Die Angst vor Kontrollen ist uns so peinlich geworden wie das Selbstmitleid wegen der Schlaglöcher. Um derlei als unangemessen zu empfinden, genügt im klimatisierten Auto ein Blick nach links und rechts, auf Pflüge, die ein Gaul zieht, auf Kinder, die noch in der Finsternis mit Oma und Opa auf dem Feld wühlen. Alte mit mehr Zehen als Zähne verkaufen vor Häusern, die in Deutschland gesperrt würden, ihre Ernte: Äpfel, Kartoffeln, Salatköpfe. Weil das Auto auf kaputten Straßen nur langsam vorwärts kommt, fliegt das Elend nicht vorbei. Es nimmt kein Ende. Wir haben nicht angehalten. Wir hätten uns mit den Frauen doch nichts zu sagen gehabt, selbst wenn wir uns hätten verständigen können. So alt, wie sie mit ihren Kopftüchern aussehen, können wir niemals werden. Wir dürfen gar nicht so altern. Das deutsche Gesundheitssystem lässt es nicht zu. Weil es uns so gut pflegt, hat der Tod einen so schlechten Ruf: Er holt die meisten zu früh, glauben wir. Wir haben angehalten, wo die Ukraine ungefähr aussieht wie Deutschland: an Tankstellen. Nur die Preise sorgten für ein Gefühl von Ferne. Der Liter kostet 90 Cent.
Um auf der Autobahn nicht von weitem entdeckt zu werden, verstecken wir uns hinter einem Laster mit Darmwind, der nach Fuselbenzin riecht. Das einzige, das noch beschleunigt, ist der Puls, wenn wir Polizisten sehen, wo Pappeln stehen. Seit Stunden sind wir die einzigen Westeuropäer, da macht sich jeder Baum verdächtig. Wie auf einem Fließband rollen wir dahin: siebzig bergauf, siebzig bergab, siebzig in Kurven, siebzig auf Geraden. Doch der Regen muss die Streckenposten vertrieben haben. Odessa erreichen wir nach 52 Stunden und 2100 Kilometern. Wir wollen zugleich schlafen und uns betrinken.

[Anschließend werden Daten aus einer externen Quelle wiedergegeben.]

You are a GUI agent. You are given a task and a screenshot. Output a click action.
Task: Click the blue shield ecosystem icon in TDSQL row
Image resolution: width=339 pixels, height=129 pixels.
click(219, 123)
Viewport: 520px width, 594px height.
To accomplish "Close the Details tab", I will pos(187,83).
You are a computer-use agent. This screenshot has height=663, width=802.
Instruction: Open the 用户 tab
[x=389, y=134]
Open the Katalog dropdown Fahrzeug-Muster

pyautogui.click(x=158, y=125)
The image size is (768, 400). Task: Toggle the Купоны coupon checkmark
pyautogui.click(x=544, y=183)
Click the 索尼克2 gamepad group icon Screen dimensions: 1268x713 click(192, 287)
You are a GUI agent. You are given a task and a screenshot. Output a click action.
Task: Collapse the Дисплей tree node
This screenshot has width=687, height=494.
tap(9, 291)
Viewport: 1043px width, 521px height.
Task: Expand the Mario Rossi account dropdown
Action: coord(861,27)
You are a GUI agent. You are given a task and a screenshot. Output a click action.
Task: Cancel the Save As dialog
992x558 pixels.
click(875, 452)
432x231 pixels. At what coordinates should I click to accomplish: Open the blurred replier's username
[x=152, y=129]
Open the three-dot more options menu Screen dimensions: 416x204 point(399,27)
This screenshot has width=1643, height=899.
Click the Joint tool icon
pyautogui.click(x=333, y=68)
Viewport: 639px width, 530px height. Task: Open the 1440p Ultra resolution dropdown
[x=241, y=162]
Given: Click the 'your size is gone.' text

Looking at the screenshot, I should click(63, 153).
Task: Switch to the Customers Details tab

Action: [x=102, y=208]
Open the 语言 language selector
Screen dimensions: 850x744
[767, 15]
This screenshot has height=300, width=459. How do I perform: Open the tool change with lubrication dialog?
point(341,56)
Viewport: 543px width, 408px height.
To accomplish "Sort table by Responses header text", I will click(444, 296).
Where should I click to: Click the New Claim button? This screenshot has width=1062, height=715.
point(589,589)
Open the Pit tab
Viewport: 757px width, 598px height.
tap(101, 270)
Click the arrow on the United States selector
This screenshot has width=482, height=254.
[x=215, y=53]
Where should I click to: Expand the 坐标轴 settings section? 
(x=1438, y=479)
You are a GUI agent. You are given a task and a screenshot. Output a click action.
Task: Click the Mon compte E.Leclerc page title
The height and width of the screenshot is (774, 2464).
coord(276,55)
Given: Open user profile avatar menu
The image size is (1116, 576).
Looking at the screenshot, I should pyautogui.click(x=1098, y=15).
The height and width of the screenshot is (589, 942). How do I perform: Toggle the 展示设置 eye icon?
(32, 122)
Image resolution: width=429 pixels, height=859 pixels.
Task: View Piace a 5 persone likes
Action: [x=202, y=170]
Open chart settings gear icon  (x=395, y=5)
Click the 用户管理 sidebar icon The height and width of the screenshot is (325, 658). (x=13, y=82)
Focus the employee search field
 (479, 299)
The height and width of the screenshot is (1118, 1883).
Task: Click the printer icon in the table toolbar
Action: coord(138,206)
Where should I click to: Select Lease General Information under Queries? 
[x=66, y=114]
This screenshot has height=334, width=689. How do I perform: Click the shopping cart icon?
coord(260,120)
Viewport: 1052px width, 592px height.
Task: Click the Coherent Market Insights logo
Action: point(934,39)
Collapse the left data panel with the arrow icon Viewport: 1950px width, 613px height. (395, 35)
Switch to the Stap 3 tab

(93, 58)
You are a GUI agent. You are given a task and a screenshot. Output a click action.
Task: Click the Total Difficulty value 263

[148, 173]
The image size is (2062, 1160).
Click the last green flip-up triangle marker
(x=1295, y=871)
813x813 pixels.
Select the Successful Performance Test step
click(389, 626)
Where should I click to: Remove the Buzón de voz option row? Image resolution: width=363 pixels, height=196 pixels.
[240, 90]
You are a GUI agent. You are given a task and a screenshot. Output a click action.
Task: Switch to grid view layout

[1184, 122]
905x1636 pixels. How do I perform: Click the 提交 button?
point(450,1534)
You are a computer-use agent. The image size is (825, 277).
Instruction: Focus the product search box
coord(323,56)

Um das Problem mit dem Umzugsgut kümmert sich mittlerweile ein Krisenstab. Freunde in Mecklenburg berichten von einer Tour nach Weißrussland. Bekannte in Odessa verhören Deutsche, deren Hausstand es irgendwie durch den Zoll geschafft hat. Auch der Pfarrer der deutschen Gemeinde in der Stadt ist eingeweiht. Die Verwandten haben alles schon vorher gewusst und verschweigen dies auch nicht. Meine Frau kennt inzwischen fast jeden Grenzer. Fortwährend klingelt ihr Telefon. Doch alle Schriftstücke, die beweisen, dass sie im Land arbeiten soll und umziehen muss, sind am Zoll wertlos. „Ihr müsst euch daran gewöhnen, dass bei uns erst einmal nichts klappt”, sagt spät abends in einer Bar unsere ukrainische Freundin, die mehr als zehn Jahre in Niedersachsen gelebt hat. Ich brauche zwei Einschlafbiere.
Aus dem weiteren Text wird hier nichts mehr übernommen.